## ASSIGNMENT
Take the lines from the beginning of the material through the line containing "Image resolution: width=324" and retype them exactly, leaving the pictures out.

## DATA FOR REVIEW
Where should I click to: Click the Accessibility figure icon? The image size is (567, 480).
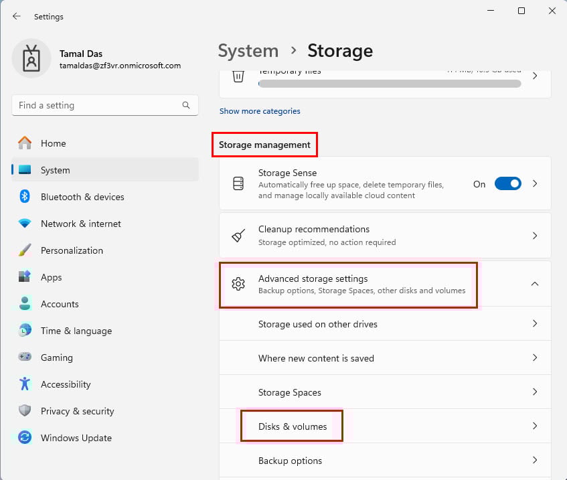[25, 384]
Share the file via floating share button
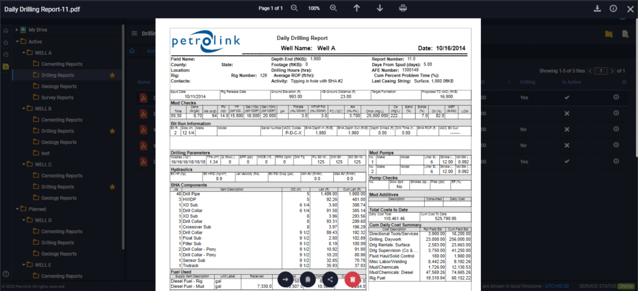 tap(330, 280)
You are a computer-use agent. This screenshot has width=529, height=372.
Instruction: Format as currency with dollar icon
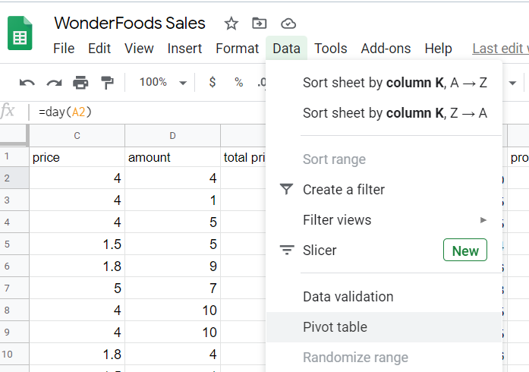point(212,82)
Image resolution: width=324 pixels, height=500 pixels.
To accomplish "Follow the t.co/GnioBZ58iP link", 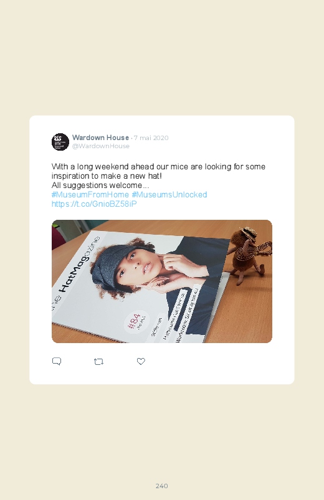I will (x=94, y=204).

## RESPONSE TO THE EXERCISE
Where should I click to: Click the Accessibility figure icon? The image size is (567, 480).
[25, 384]
Share the file via floating share button
 tap(330, 280)
You are a computer-use agent. This screenshot has width=529, height=372.
Instruction: Format as currency with dollar icon
point(212,82)
Image resolution: width=324 pixels, height=500 pixels.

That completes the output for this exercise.